Excerpts from a dataset:
= = = =

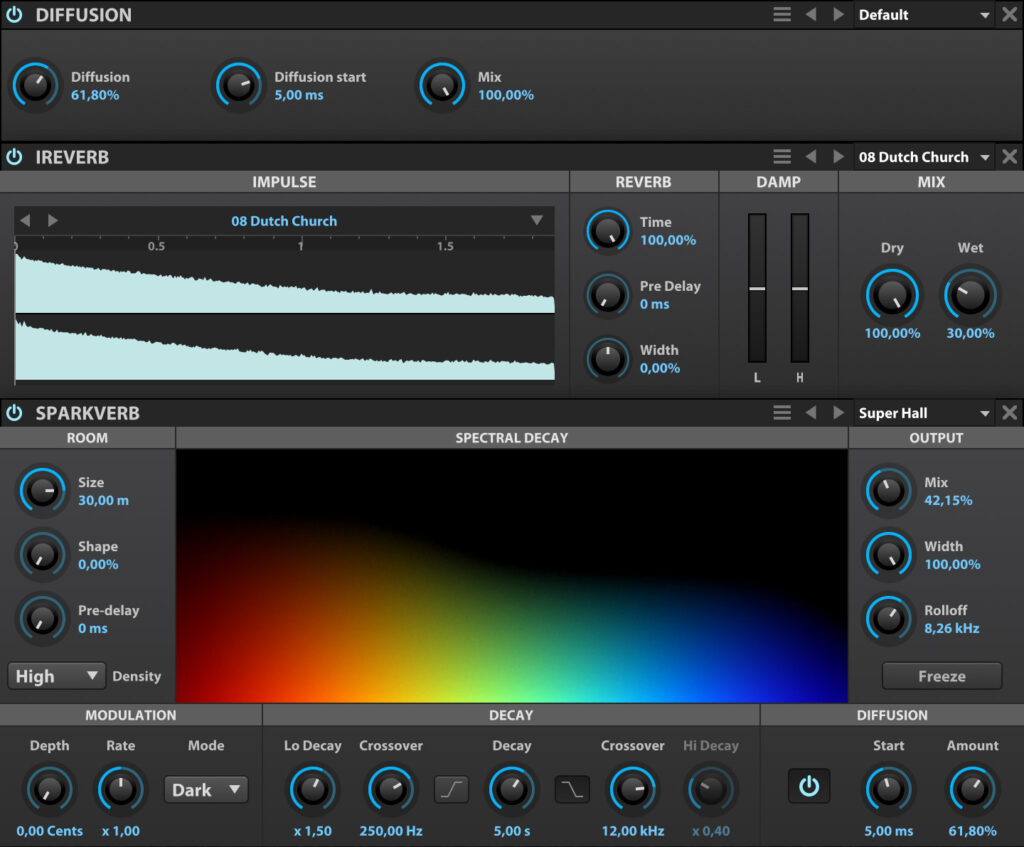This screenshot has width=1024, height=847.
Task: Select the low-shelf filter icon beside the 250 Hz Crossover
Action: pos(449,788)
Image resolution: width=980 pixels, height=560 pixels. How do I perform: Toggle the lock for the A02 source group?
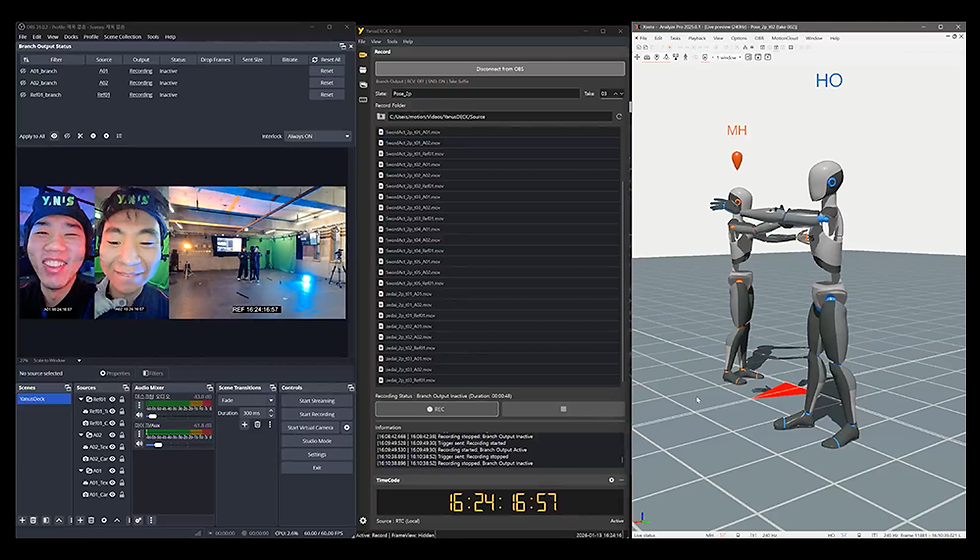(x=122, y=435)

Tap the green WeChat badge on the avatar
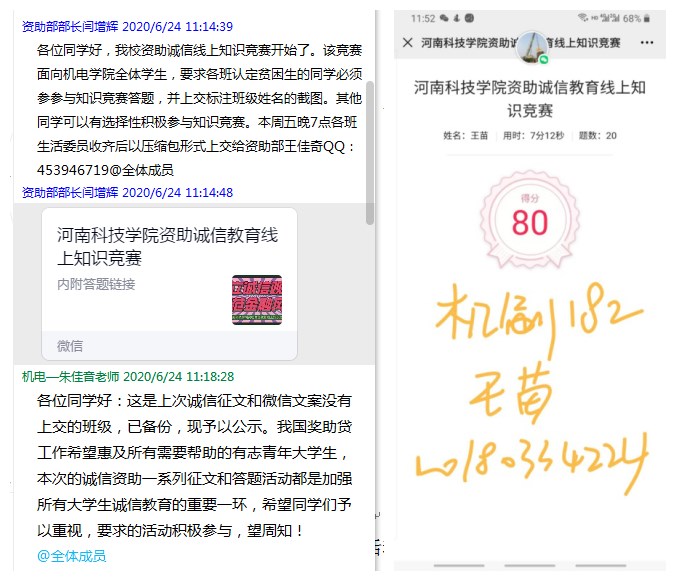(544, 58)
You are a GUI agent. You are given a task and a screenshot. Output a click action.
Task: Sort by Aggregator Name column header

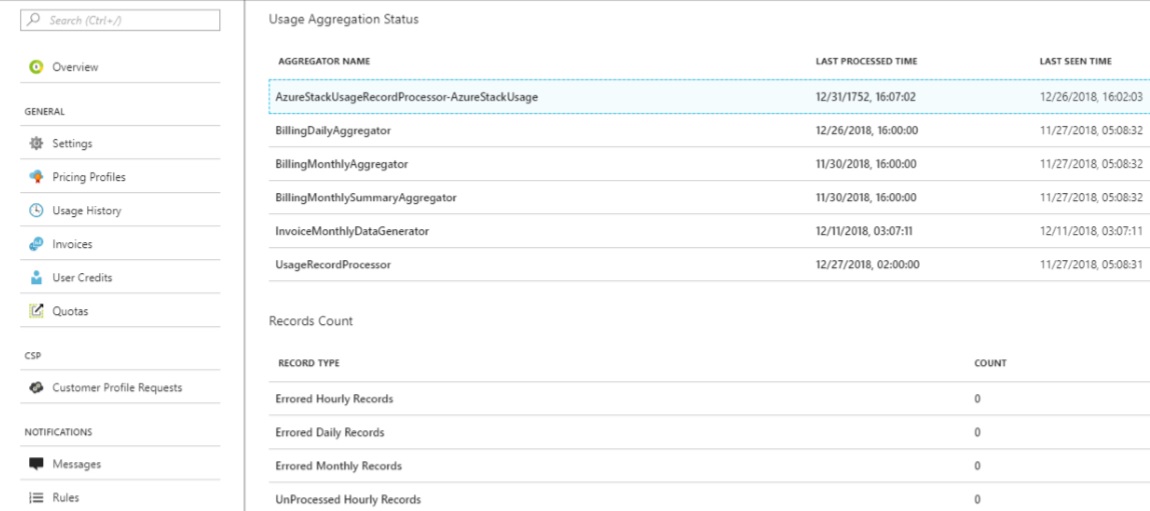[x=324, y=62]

= = = =

TASK DIRECTIONS:
Only the lines from the line with "You are a GUI" through the end of the entries above, copied exactly and with both ends included, belong in the response; the pictures do not.

REPLY TO THE TASK:
You are a GUI agent. You are given a task and a screenshot. Output a click action.
Task: Sort by Aggregator Name column header

[x=324, y=62]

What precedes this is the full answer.